9. REPRESENTATIONS OF FIC. FIC hereby represents and warrants as
follows, which warranties and representations shall also be true as of the
Closing Date:
(a) Except as noted on Exhibit "A", the FIC Stockholders listed on the
attached Exhibit "A" are the sole owners of record and beneficially of the
issued and outstanding common stock of FIC.
(b) FIC has no outstanding or authorized capital stock, warrants,
options or convertible securities other than as described in Exhibit "A",
attached hereto.
(c) The audited financial statements as of and for the four months
ended April 30, 1997, and years ended December 31, 1996 and 1995, which have
been delivered to Columbia (hereinafter referred to as the "FIC Financial
Statements") are complete and accurate and fairly present the financial
condition of FIC as of the dates thereof and the results of its operations
for the periods covered; subject to normal year-end adjustments in the case
of the April 30, 1997 statements. There are no material liabilities or
obligations, either fixed or contingent, not disclosed in the FIC Financial
Statements or in any exhibit thereto or notes thereto other than contracts or
obligations in the ordinary course of business; and no such contracts or
obligations in the ordinary course of business constitute liens or other
liabilities which materially alter the financial condition of FIC as
reflected in the FIC Financial Statements. FIC has good title to all assets
shown on the FIC Financial Statements subject only to dispositions and other
transactions in the ordinary course of business, the disclosures set forth
therein and liens and encumbrances of record. The FIC Financial Statements
have been prepared in accordance with generally accepted accounting
principles consistently applied (except as may be indicated therein or in the
notes thereto).
(d) Since the date of the FIC Financial Statements, there have not been
any material adverse changes in the financial position of FIC except changes
arising in the ordinary course of business, which changes will in no event
materially and adversely affect the financial position of FIC.

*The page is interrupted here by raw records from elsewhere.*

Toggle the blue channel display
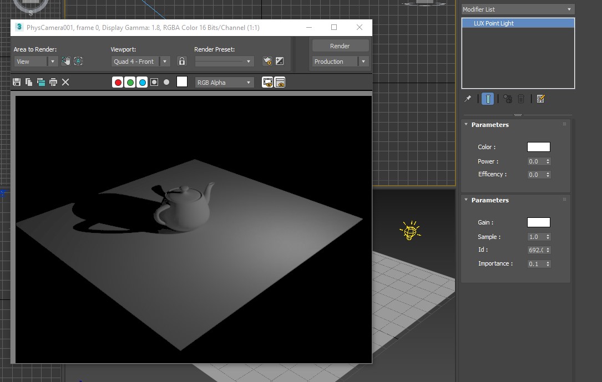The width and height of the screenshot is (602, 382). [142, 82]
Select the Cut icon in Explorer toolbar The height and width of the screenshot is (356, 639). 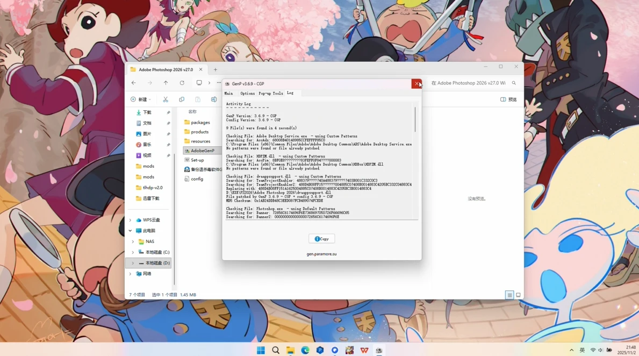point(166,99)
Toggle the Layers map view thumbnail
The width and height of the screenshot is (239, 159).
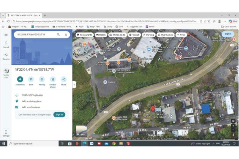tap(81, 131)
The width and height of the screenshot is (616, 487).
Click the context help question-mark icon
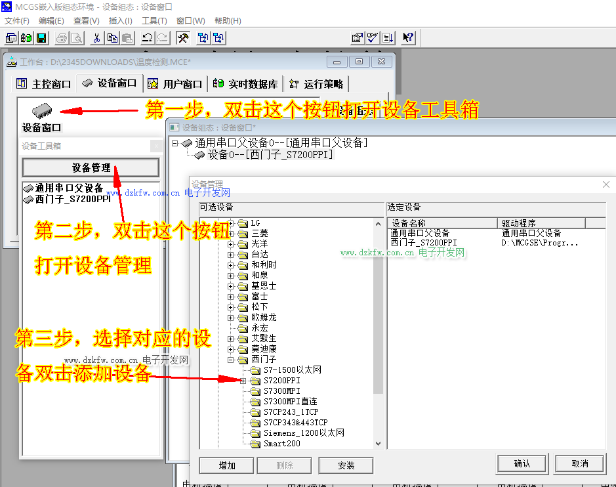tap(407, 38)
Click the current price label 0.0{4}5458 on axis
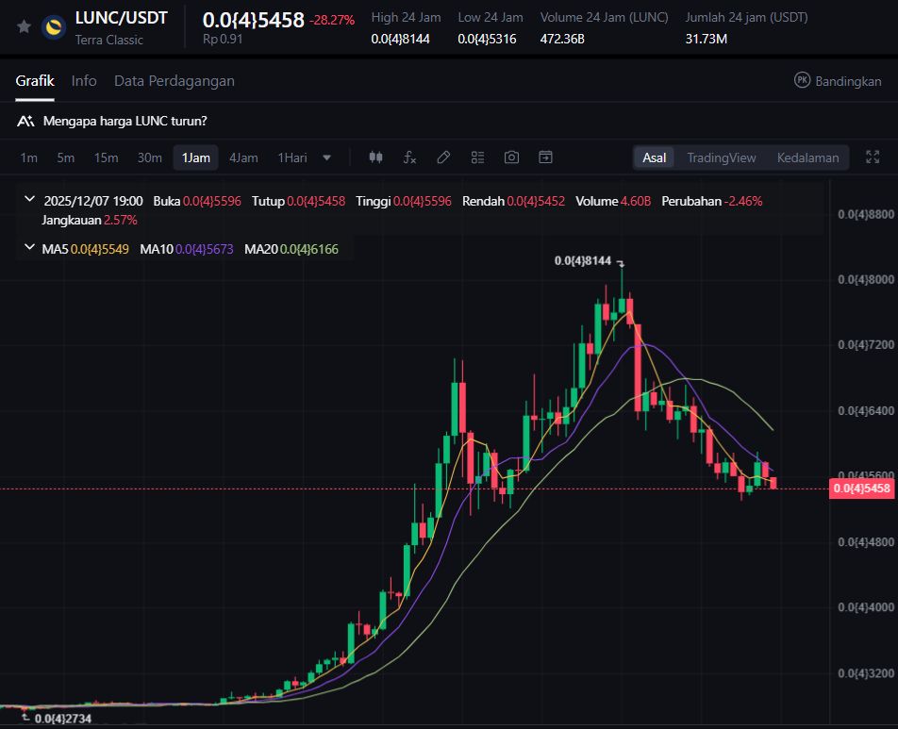 click(860, 489)
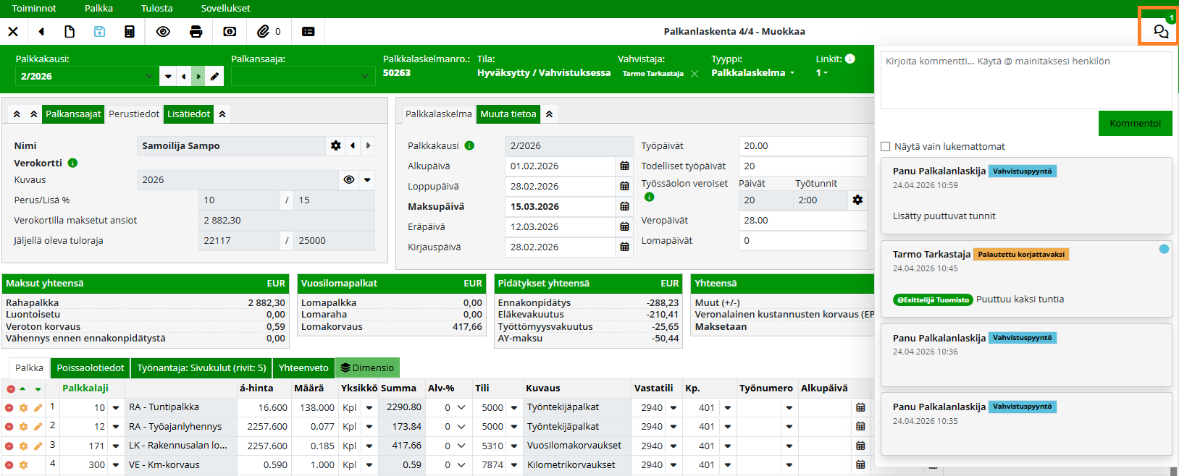This screenshot has height=476, width=1179.
Task: Click the printer icon in the toolbar
Action: pyautogui.click(x=196, y=32)
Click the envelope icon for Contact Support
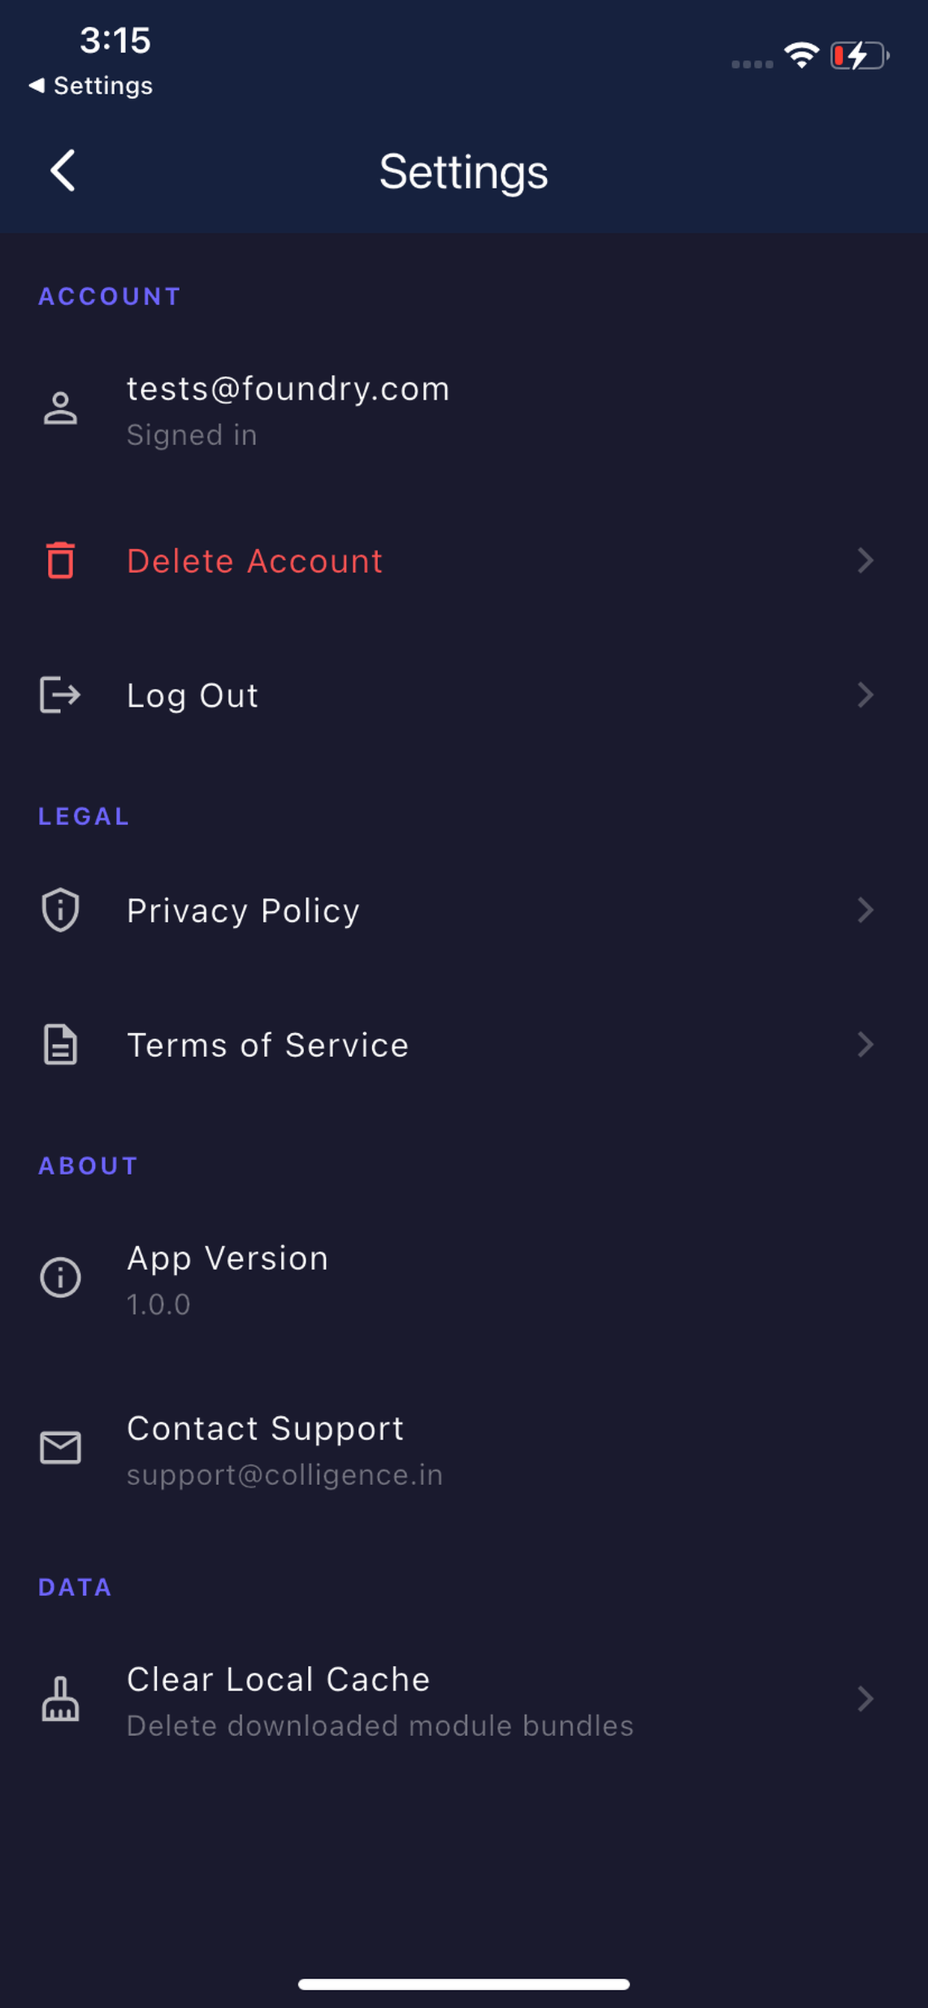 pos(60,1448)
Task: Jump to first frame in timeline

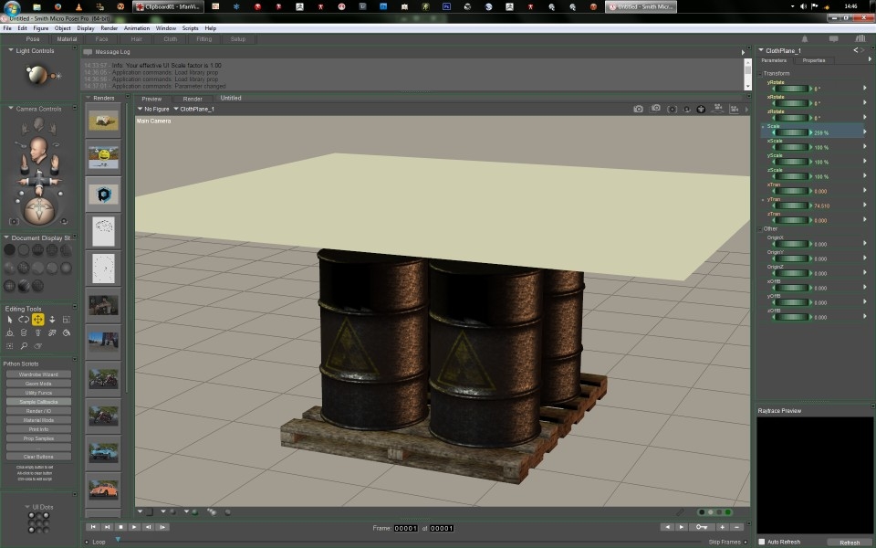Action: point(93,527)
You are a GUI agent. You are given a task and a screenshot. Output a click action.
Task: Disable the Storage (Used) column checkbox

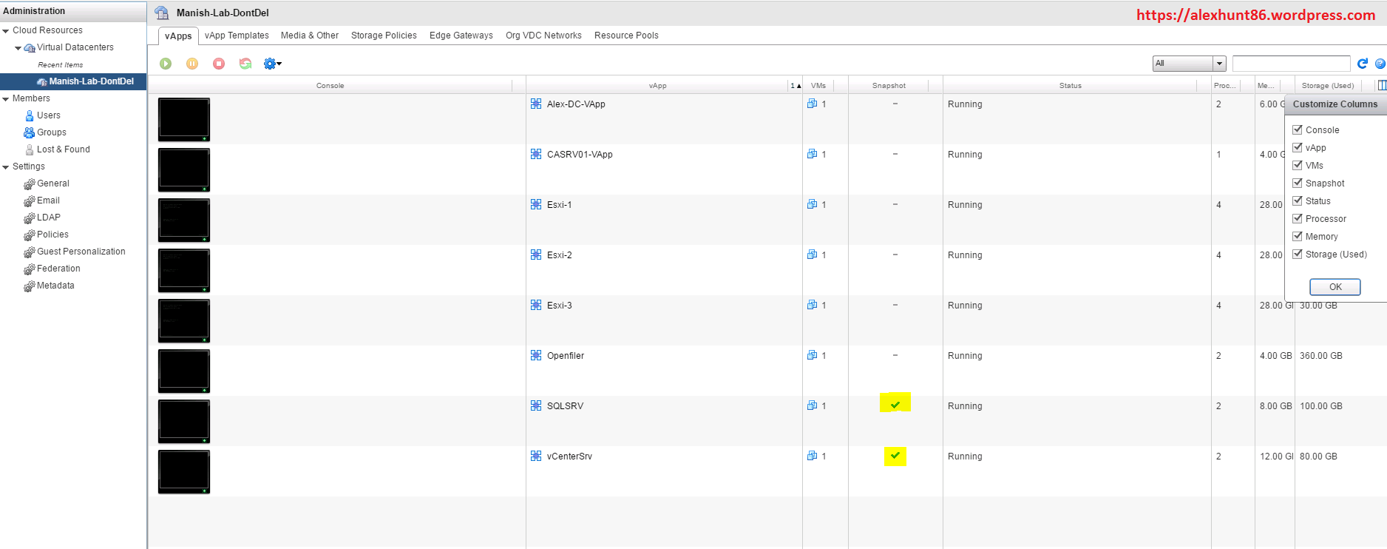click(x=1298, y=254)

(e) FIC is not a party to any material pending litigation or, to its
best knowledge, any governmental investigation or proceeding, not reflected
in the FIC Financial Statements, and to its best knowledge, no material
litigation, claims, assessments or any governmental proceedings are
threatened against FIC.
(f) FIC is in good standing in its state of incorporation, and is in
good standing and duly qualified to do business in each state where required
to be so qualified except where the failure to so qualify would have no
material negative impact on FIC.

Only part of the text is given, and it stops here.